Source: Acta Radiologica Published:2023


Abstract

Background: Non-alcoholic fatty liver disease (NAFLD) is a prevalent disorder that increases due to lifestyle, the rising rate of obesity, and population ages worldwide. Diagnostic ways, including sonography, do not have an explicit reporting structure. Purpose: To create a structure template for NAFLD reporting, investigate its completeness, and assess the specialist opinions of using it in clinical practice. Material and Methods: A structured reporting template (SRT) was designed and implemented in four stages. At first, important features were extracted from a comprehensive literature review and were evaluated by 10 radiologists and gastroenterologists using the Likert scale. Finally, the usefulness of the SRT in comparison with the conventional reporting template (CRT) was judged by 10 gastroenterologists completing the questionnaire. Results: Demographic information and sonography of the liver, gallbladder, and spleen organs were the most critical features. The completeness scores of SRT reports were higher than CRT scores for almost all the factors studied. The difference in the scores was significant for most of the parameters.

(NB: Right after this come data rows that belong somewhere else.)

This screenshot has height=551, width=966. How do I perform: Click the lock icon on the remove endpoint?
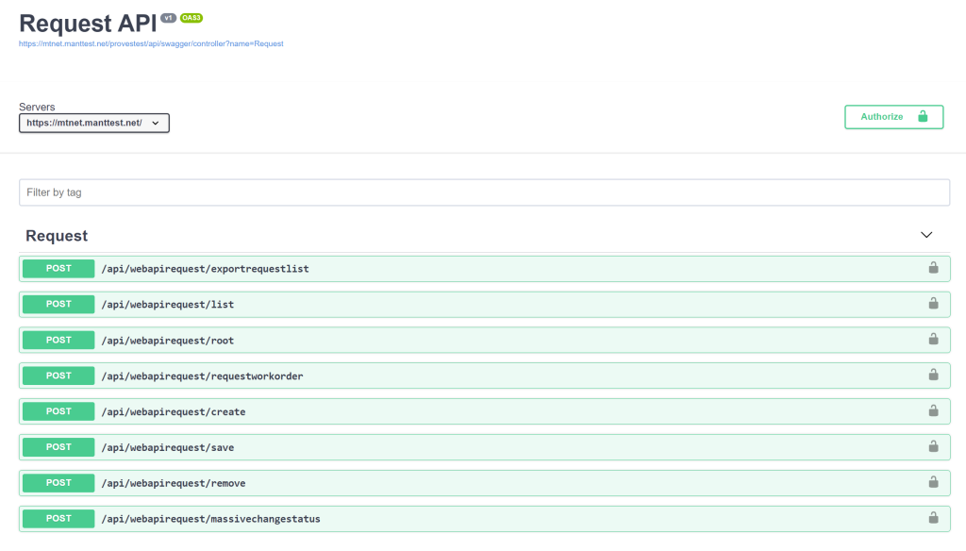click(933, 482)
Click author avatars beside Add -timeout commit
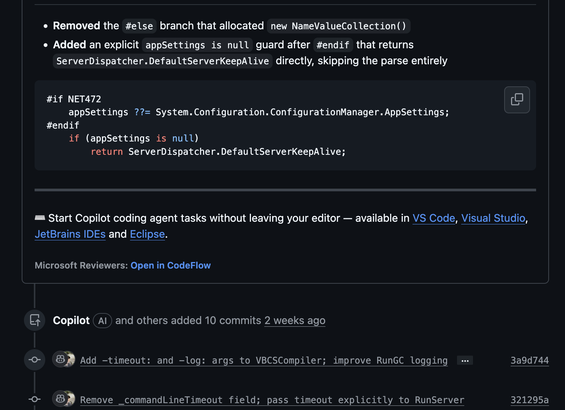The width and height of the screenshot is (565, 410). point(63,359)
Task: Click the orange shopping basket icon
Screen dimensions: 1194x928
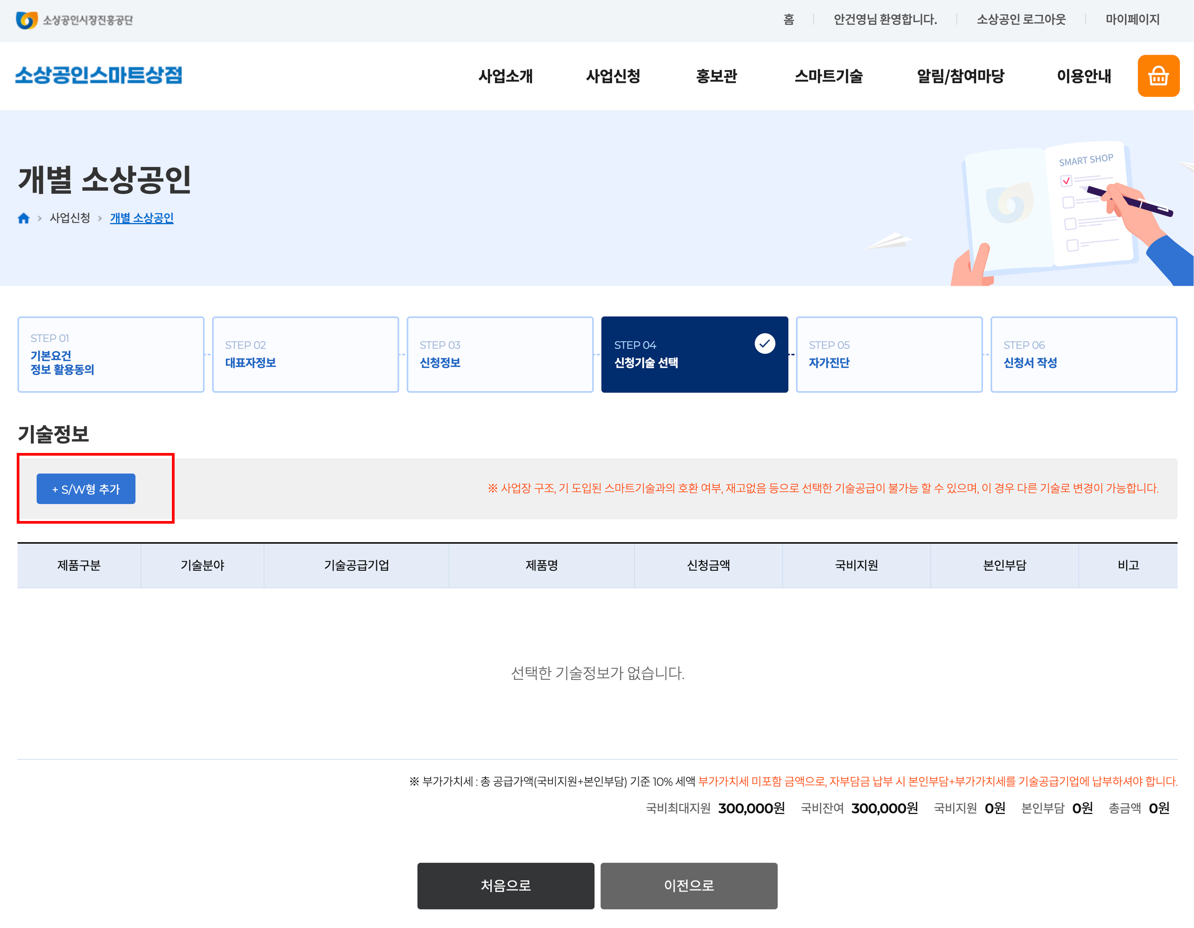Action: 1158,76
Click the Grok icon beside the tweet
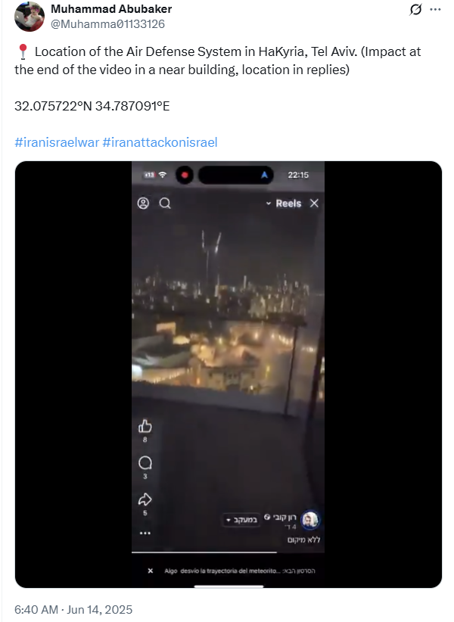454x622 pixels. (415, 10)
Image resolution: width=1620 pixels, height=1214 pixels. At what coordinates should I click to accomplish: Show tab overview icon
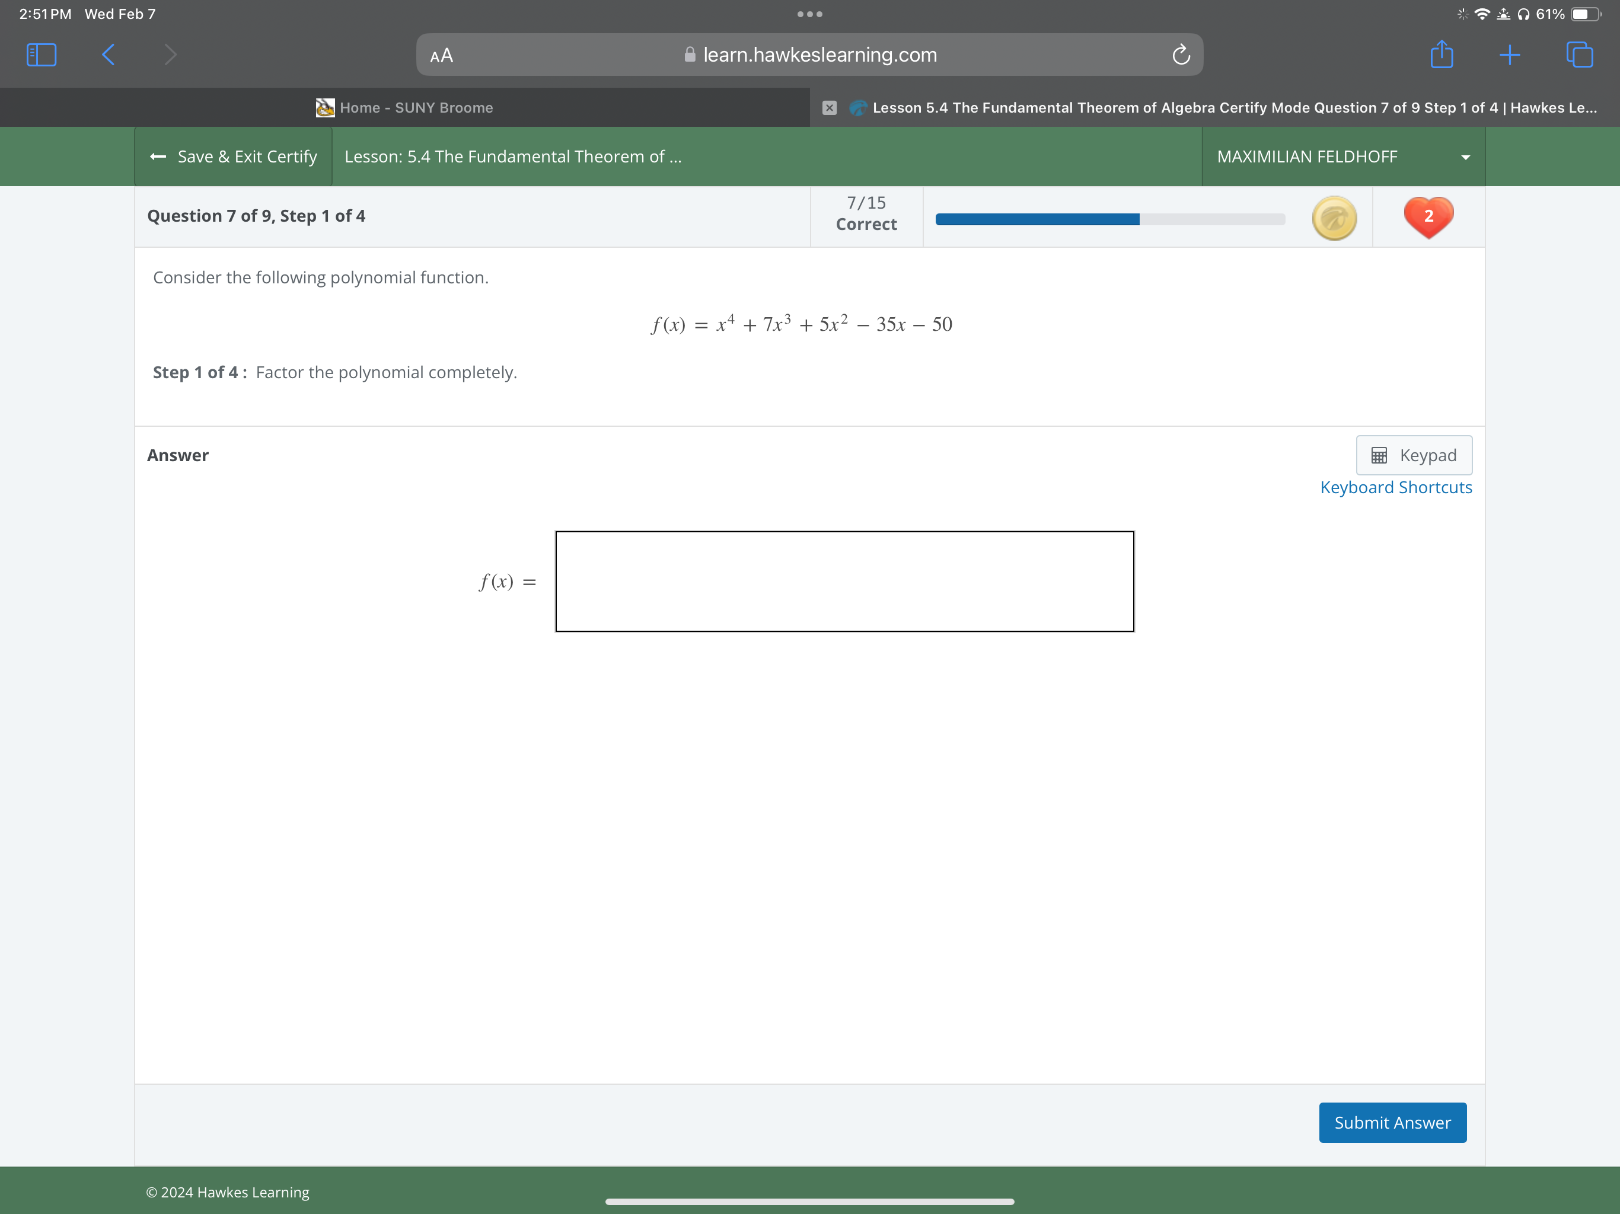coord(1579,55)

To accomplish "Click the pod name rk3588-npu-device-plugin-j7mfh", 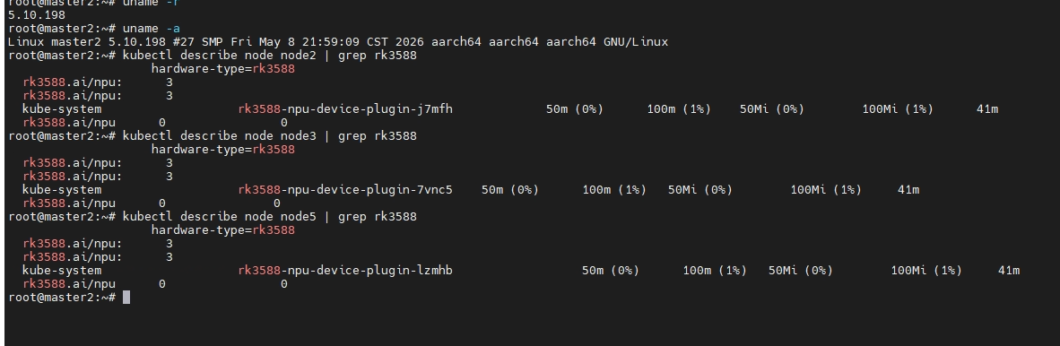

Moreover, the total completeness score increased from 42% in CRT to 92% in SRT. A comparison of the report adequacy of two reports was seen in all items. The SRT obtained more rates from specialists. Conclusion: Introduction of the SRT for NAFLD significantly enhanced the completeness of reporting to reduce variability in the interpretation of the related reports by clinicians. Nevertheless, more studies are needed to generalize the results in real scales for patients with NAFLD. © The Foundation Acta Radiologica 2022.